Magangué suena a África

Con sólo pronunciar su nombre ya hay un sonido, una bulla, un color: ¡Magangué! Haga el ejercicio, diga ¡Magangué! ¿Sintieron eso?  El color, el sonido, la bulla. Magangué suena a África, sabe a África y nos remonta a África. Ubicado a la orilla del río Magdalena en el departamento de Bolívar, este municipio tiene un pasado cultural envidiable en el que las gaitas de los Zenúes se mezclan con los tambores que pregonan sonidos ancestrales de otro continente, recuerdan  la guerra de los mil días e inspiran a la creación de mundos mágicos como Macondo de Gabriel García Márquez.

Y precisamente un mundo mágico fue lo que crearon con Magangué, el videoclip de la agrupación musical Sidestepper que nos da una vuelta por la selva, por sus sonidos, por sus colores y sus tradiciones. Magangué es un llamado a ese pasado ancestral, es una búsqueda, es una invitación a la unión, al baile, al ritual.
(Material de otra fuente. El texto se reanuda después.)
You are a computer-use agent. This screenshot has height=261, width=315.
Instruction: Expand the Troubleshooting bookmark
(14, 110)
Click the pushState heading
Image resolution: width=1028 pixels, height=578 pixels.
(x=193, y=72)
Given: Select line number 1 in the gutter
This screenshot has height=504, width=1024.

Para evocar un sentimiento profundo a selva aborigen, los chicos de Sidestepper no se internaron en lo profundo del bosque. Ellos crearon una escenografía tan especial y mágica que inmediatamente nos traslada al continente africano. El sonido del tambor inmediatamente nos hace caer en trance.

            

Unas cacatúas multicolor empiezan a entonar la canción mientras nos adentramos en la selva. Las nubes, los árboles, las plantas, las flores, el hombre paja, las mariposas y los trajes, todo fue creado a mano para el video y ese es el toque especial que le dan: imágenes macondianas hermosas de un día en la selva de Magangué.
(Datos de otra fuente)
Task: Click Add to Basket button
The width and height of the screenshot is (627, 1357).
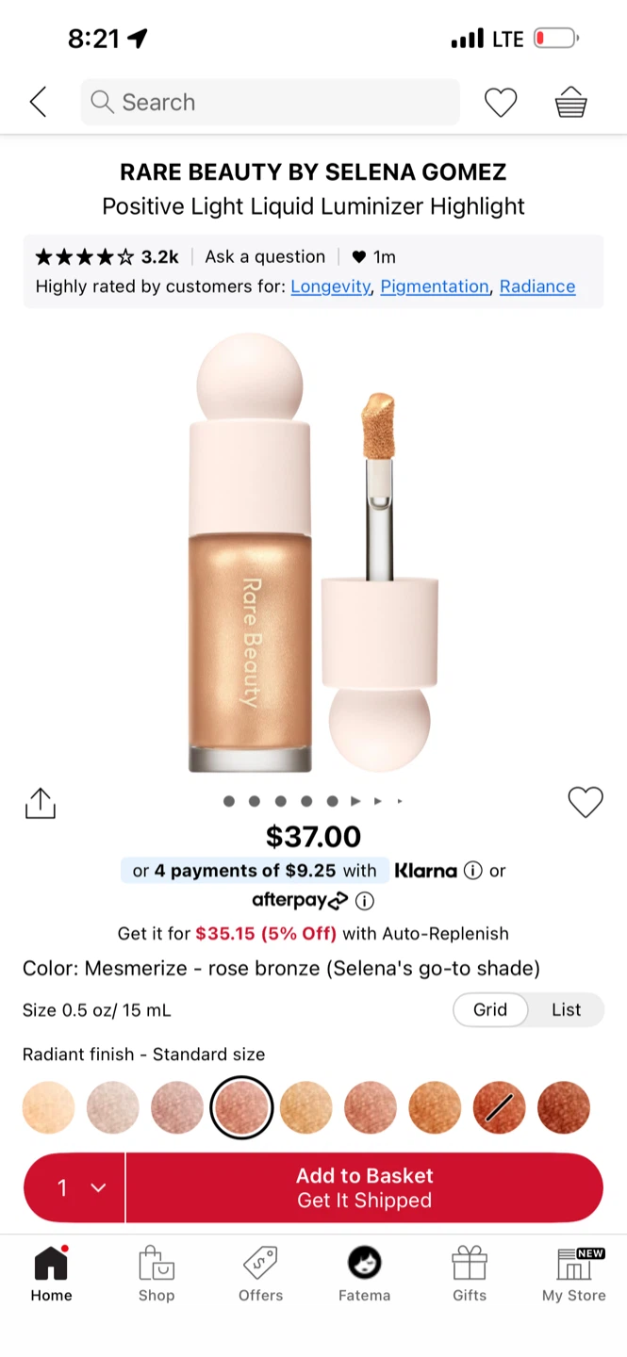Action: (365, 1187)
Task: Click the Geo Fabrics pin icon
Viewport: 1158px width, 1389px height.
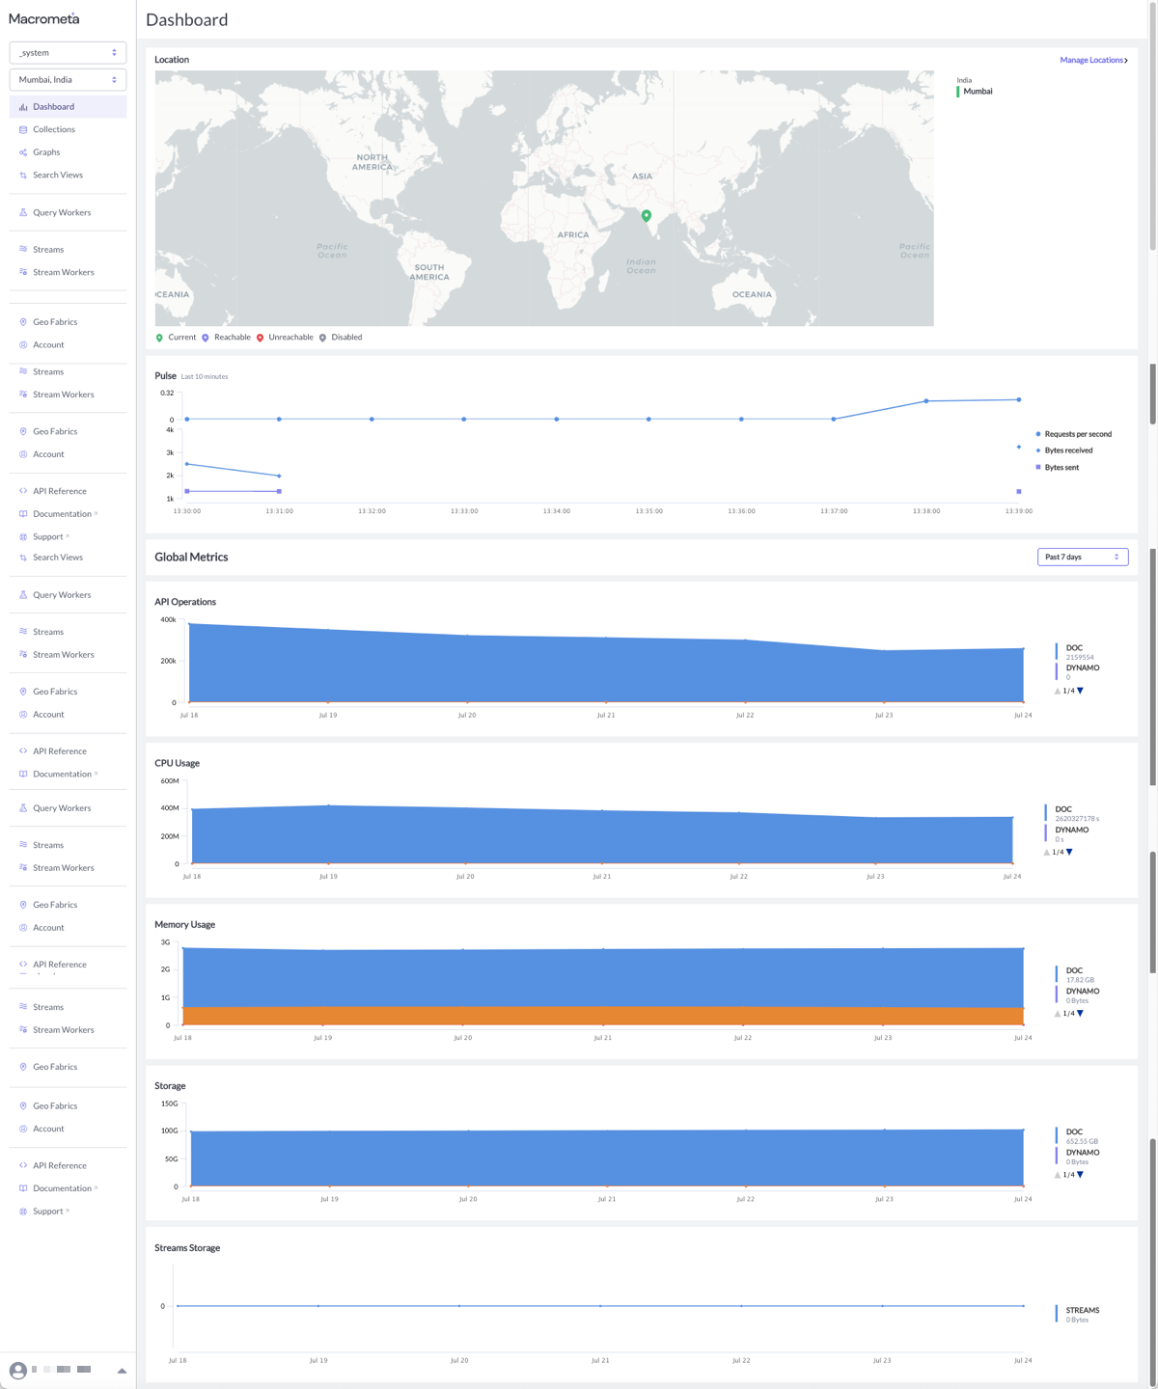Action: [23, 321]
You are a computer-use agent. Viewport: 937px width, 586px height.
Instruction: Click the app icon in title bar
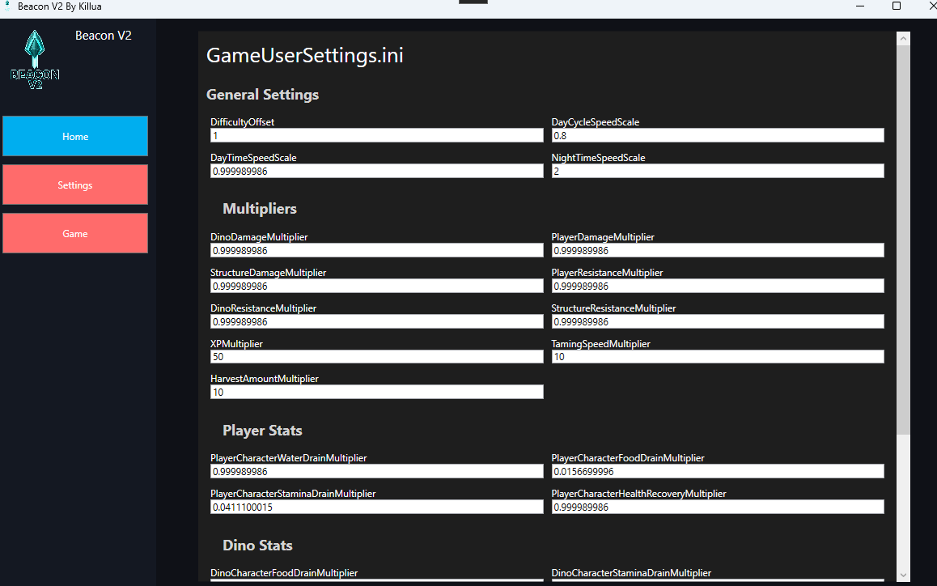point(7,6)
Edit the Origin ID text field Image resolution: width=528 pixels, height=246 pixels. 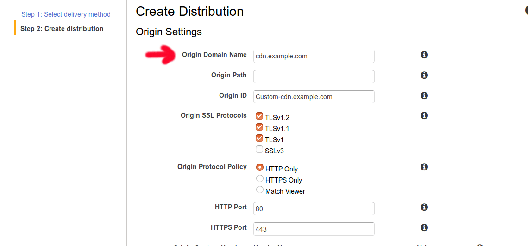[314, 97]
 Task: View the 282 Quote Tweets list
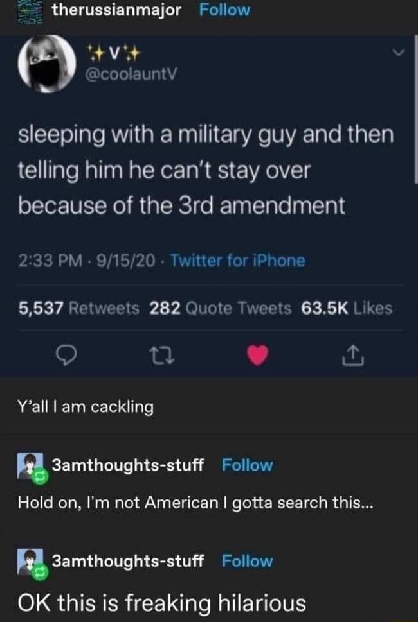[220, 308]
Además de lo poético y metafórico de la escenografía, los Sidestepper nos proponen baile, pero no cualquier baile. Esos tambores y ese canto de dos hermosos indígenas pregonando la frase “te doy la mano, yo soy tu hermano”, es toda una abierta invitación a la paz, al intercambio, a compartir, a la unión,  a la fiesta, al jolgorio, al ritual de estar juntos entre hermanos de esta misma tierra.

Pero este video no es casualidad. Sidestepper es la agrupación responsable de revolucionar –desde hace más de quince años- los sonidos  tradicionales colombianos al mezclarlos con la contagiosa magia de los “beats”. Detrás de Sidestepper está el productor musical inglés Richard Blair, quien es considerado como el papá de la nueva música colombiana. De sus experimentos salieron muchas de las bandas que hoy son mundialmente conocidas por pregonar nuestro sabor.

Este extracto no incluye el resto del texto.